Le pH recherché se situe entre 5,5 et 6. Ruedi Hunger, rédacteur de Technique Agricole, précise dans le numéro de février que «la valeur cible du pH dépend du type de lisier épandu». Il compte 5,5 kg d’acide sulfurique par m3 de lisier de bovins et jusqu’à 15 kg par m3 pour celui de porcs.

L’acide sulfurique est une substance corrosive, rappelle Ruedi Hunger. Lors de l’ajout de l’acide, le lisier double de volume: le gaz carbonique généré cause de la pression, qui se répercute sous forme de mousse. Il suggère deux alternatives: l’acide lactique, qui génère une formation de mousse moindre, ou les acides provenant de résidus organiques. Ces derniers permet­tent également la fermentation, informe-t-il.

Trois procédés possibles
Le lisier peut être acidifié à la sortie de l’étable. Une autre possibilité consiste à ajouter l’acide dans la fosse à purin.

Troisième technique: injecter l’acide sulfurique directement lors de l’épandage. C’est cette dernière méthode que propose Gerd Dettmer à ses clients.

Pour ce faire, il équipe son tracteur d’un tank frontal. Le dispositif comporte un réservoir contenant l’acide sulfurique, un second rempli d’eau pour le rinçage et un dernier à disposition si le client souhaite ajouter des additifs, par exem­ple du sulfate de fer, qui permet de réduire les émissions olfactives. Une boîte fermée abrite l’électronique et les dispositifs de sécurité. Le tank frontal compte encore un système d’éclairage et une caméra.

Un capteur de valeur du pH est installé sur le pendillard. Celui-ci permet de déterminer la quantité d’acide à ajouter. Il doit être calibré deux à trois fois par an.

Le mélange, qui se fait grâce à un injecteur en acier inoxydable monté sur la citerne, intervient au dernier moment avant l’épandage, de manière à ce que la mousse et la pression ne causent pas de dommages matériels.

Avantages pratiques et économiques
Parmi les avantages du procédé, Gerd Dettmer relève la disponibilité accrue de l’azote et du phosphore pour les plantes en travaillant avec un lisier acidifié.

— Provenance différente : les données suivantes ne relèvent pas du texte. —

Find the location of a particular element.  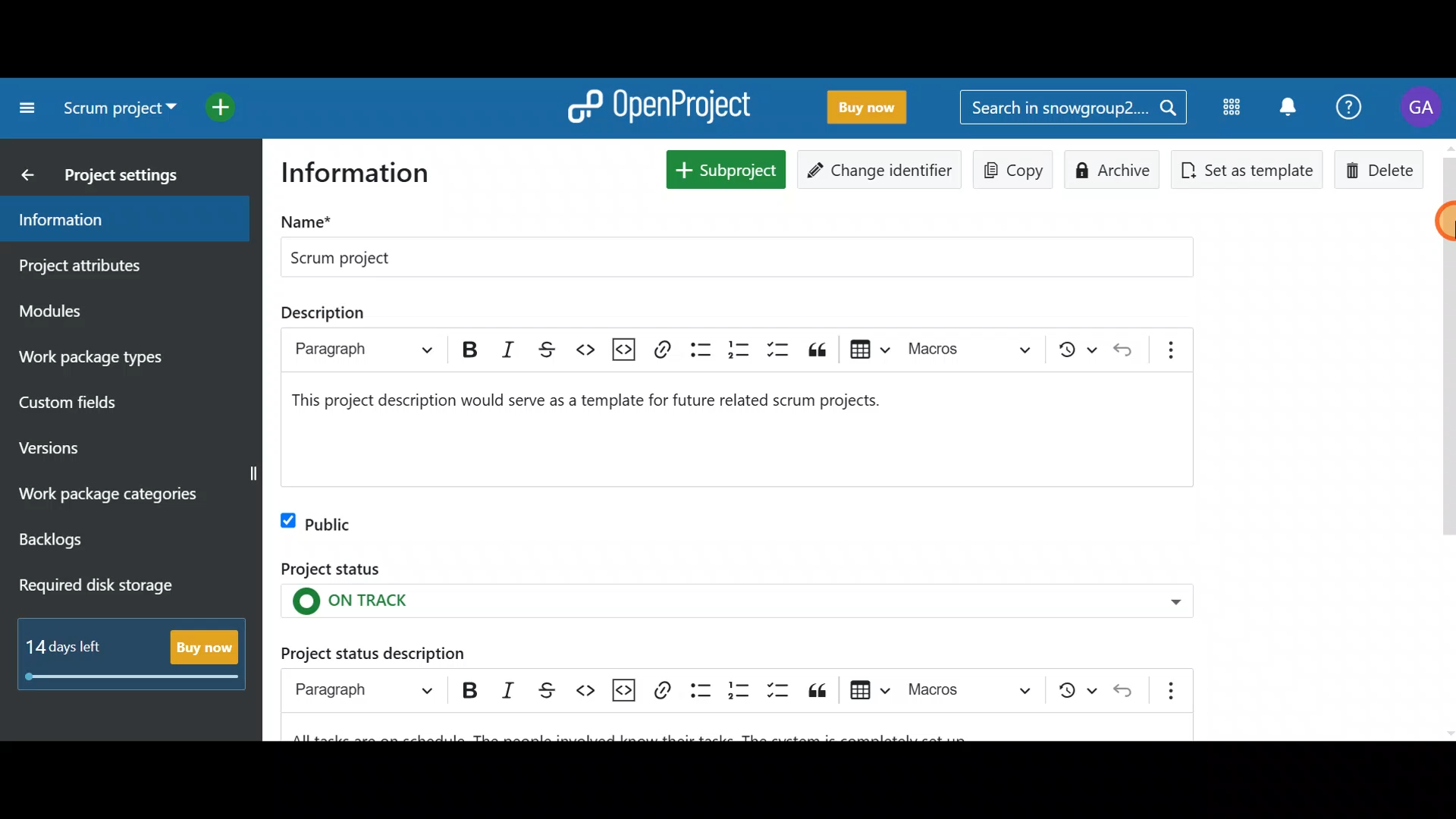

Selon les chiffres qu’il a présentés, publiés par l’Institut de recherche pour l’agriculture et la pêche de Mecklenburg-Vorpommern (D), l’acidification du lisier génère moins de 10% d’azote volatilisé lors de l’épandage, ce qui représente moins de 6 kg d’azote perdus par hectare. A titre comparatif, les pertes d’ammoniac lors d’un épandage avec un pendillard à tuyaux sont évaluées entre 40 et 80%, soit 25 à 50 kg d’azote à l’hectare.

En termes de rendement, la Chambre d’agriculture de Niedersachsen (D) a comparé différentes procédures de fumure. En tenant compte d’une fertilisation uniquement organique, épandue avec un pendillard à tuyaux, l’acidification du lisier a permis d’obtenir un rendement d’orge d’automne d’environ 10 dt/ha supplémentaires par rapport à un procédé sans acidification. Que l’épandage se fasse avec un pendillard à tuyaux ou à patins, le rendement s’est avéré supérieur en pratiquant l’acidification qu’en enfouissant le lisier.

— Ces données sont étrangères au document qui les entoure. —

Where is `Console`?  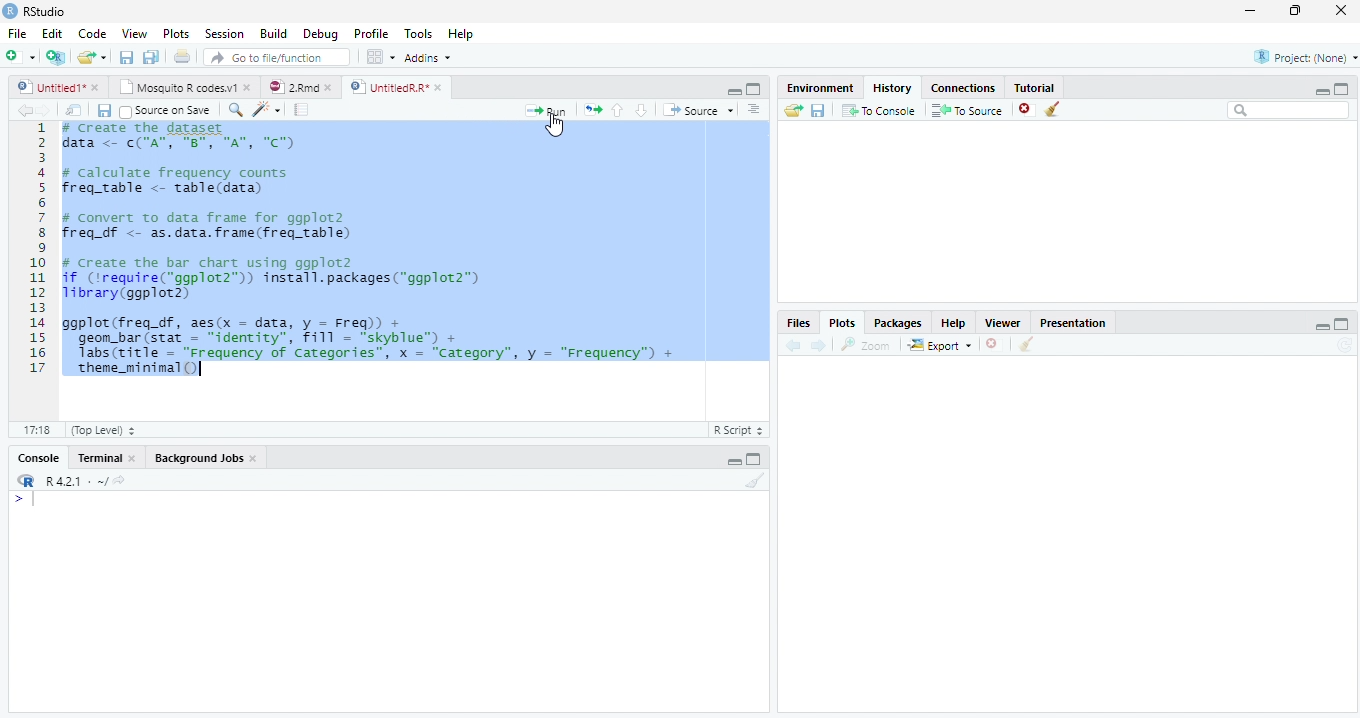 Console is located at coordinates (41, 457).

De plus, l’utilisation d’acide sulfurique procure aux végétaux une fumure soufrée. Au niveau pratique, l’épandage de lisier acidifié dépend moins des conditions climatiques, puisque le risque de volatilisation est amenuisé. Le lisier serait également moins odorant.

Quel impact sur le sol?
A la suite de son exposé, Gerd Dettmer a été interpellé au sujet de l’influence du procédé sur le pH du sol. L’entrepreneur explique: «Depuis que j’emploie SyreN, je rajoute 100 kg par hectare de chaux à mon chaulage d’entretien».

Thomas Kupper, collaborateur scientifique à la Haute école des sciences agronomiques, forestières et alimentaires (HAFL) de Zollikofen, a rendu en 2017 son étude intitulée «Evaluation de l’acidification du lisier comme mesure pour réduire les émissions d’ammoniac en Suisse – état actuel».

Ses recherches ont déterminé qu’au Danemark, un pays où l’emploi de lisier acidifié est de plus en plus fréquent depuis 2010, l’utilisation de chaux s’est élevée de 20, voire 25%, entre 2010 et 2013.